The paper tackles sample-efficient reinforcement learning with linear value approximation by introducing an algorithm (Delphi) that blends exploration with expert queries, requiring only Õ(d) expert queries and polynomial exploratory samples to recover an ε-suboptimal policy, achieving an exponential improvement over pure RL approaches. It also establishes lower bounds of Ω̃(√d) to Ω̃(d) expert queries for polynomially-bounded learners, depending on assumptions about the expert's policy.
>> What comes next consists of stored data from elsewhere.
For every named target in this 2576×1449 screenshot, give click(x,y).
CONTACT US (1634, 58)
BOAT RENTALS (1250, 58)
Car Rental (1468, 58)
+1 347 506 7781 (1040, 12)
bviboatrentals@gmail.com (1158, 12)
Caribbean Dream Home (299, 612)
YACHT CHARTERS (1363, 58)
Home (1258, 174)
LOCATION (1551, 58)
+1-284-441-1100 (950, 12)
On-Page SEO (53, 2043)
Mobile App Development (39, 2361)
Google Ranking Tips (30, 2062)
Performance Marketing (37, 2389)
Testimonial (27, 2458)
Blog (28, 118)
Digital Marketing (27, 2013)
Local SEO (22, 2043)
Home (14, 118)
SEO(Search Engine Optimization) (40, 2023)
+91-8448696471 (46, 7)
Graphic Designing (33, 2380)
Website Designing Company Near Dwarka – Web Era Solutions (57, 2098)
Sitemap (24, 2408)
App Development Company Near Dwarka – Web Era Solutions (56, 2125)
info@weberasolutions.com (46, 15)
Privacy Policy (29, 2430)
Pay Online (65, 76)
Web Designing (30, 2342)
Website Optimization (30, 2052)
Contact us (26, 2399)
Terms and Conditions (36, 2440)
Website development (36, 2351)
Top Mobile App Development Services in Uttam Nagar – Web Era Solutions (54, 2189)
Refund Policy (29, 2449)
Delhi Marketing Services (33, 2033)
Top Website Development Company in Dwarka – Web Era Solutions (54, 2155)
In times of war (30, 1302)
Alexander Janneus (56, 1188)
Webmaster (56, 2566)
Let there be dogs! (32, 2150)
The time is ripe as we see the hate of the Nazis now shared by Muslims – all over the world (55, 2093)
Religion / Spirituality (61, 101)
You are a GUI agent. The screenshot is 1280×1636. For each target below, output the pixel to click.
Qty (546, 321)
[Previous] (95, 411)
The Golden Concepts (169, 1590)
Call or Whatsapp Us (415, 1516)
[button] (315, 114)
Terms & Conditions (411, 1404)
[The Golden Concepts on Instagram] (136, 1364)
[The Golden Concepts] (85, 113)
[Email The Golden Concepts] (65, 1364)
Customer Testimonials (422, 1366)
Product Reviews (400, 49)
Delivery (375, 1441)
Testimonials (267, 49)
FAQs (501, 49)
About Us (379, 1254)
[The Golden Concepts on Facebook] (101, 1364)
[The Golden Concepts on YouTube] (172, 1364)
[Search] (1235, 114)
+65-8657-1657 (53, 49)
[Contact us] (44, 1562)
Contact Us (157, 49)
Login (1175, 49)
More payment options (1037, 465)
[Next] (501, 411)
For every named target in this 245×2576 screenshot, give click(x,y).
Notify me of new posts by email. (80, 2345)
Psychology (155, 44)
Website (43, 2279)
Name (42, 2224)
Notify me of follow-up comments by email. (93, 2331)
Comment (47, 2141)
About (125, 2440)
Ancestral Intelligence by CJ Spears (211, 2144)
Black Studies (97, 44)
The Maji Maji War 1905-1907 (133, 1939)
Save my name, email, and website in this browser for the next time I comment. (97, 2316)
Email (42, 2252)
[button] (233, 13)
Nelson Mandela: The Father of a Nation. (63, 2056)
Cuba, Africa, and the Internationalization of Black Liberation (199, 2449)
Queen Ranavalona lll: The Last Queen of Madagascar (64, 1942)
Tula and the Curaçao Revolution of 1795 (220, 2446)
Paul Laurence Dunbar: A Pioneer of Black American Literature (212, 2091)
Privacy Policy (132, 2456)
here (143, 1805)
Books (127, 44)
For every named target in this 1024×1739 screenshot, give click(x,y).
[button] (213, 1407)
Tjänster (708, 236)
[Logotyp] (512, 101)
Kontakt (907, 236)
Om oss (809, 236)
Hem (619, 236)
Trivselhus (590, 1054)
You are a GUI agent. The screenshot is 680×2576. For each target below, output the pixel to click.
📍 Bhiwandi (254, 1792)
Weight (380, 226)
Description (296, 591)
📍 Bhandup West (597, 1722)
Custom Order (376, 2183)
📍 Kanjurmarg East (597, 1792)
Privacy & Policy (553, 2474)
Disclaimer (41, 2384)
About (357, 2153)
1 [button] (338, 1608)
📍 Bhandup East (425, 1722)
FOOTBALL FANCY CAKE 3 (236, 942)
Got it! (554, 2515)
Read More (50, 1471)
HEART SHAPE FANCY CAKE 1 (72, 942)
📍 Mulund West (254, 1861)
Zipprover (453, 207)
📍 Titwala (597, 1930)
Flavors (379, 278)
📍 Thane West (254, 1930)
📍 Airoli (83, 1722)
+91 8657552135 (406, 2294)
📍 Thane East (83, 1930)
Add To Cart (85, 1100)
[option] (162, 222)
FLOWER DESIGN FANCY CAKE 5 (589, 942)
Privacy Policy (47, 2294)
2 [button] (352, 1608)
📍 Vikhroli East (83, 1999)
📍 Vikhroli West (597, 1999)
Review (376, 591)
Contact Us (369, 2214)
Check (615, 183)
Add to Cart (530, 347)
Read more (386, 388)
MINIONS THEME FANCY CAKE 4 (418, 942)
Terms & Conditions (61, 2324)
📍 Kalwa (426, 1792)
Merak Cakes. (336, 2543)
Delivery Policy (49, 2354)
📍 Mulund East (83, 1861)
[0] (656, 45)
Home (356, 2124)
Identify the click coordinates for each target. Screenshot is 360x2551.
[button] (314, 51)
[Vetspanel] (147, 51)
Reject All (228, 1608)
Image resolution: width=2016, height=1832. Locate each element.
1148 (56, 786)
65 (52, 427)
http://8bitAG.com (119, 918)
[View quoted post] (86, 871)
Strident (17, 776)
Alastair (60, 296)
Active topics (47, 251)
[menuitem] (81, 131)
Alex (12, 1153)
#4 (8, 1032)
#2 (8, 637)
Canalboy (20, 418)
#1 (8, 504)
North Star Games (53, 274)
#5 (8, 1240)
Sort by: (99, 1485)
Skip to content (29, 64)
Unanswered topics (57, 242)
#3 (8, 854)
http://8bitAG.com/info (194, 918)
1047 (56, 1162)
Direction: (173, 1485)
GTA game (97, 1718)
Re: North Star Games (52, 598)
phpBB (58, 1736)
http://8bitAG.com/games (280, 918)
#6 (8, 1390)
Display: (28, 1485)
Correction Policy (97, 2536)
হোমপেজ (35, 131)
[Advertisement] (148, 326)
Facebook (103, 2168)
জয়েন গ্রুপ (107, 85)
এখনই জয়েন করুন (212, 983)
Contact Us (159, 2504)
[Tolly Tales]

The current paper studies sample-efficient Reinforcement Learning (RL) in settings where only the optimal value function is assumed to be linearly-realizable. It has recently been understood that, even under this seemingly strong assumption and access to a generative model, worst-case sample complexities can be prohibitively (i.e., exponentially) large. We investigate the setting where the learner additionally has access to interactive demonstrations from an expert policy, and we present a statistically and computationally efficient algorithm (Delphi) for blending exploration with expert queries. In particular, Delphi requires $\tilde{\mathcal{O}}(d)$ expert queries and a $\texttt{poly}(d,H,|\mathcal{A}|,1/\varepsilon)$ amount of exploratory samples to provably recover an $\varepsilon$-suboptimal policy. Compared to pure RL approaches, this corresponds to an exponential improvement in sample complexity with surprisingly-little expert input. Compared to prior imitation learning (IL) approaches, our required number of expert demonstrations is independent of $H$ and logarithmic in $1/\varepsilon$, whereas all prior work required at least linear factors of both in addition to the same dependence on $d$. Towards establishing the minimal amount of expert queries needed, we show that, in the same setting, any learner whose exploration budget is polynomially-bounded (in terms of $d,H,$ and $|\mathcal{A}|$) will require at least $\tildeΩ(\sqrt{d})$ oracle calls to recover a policy competing with the expert's value function. Under the weaker assumption that the expert's policy is linear, we show that the lower bound increases to $\tildeΩ(d)$.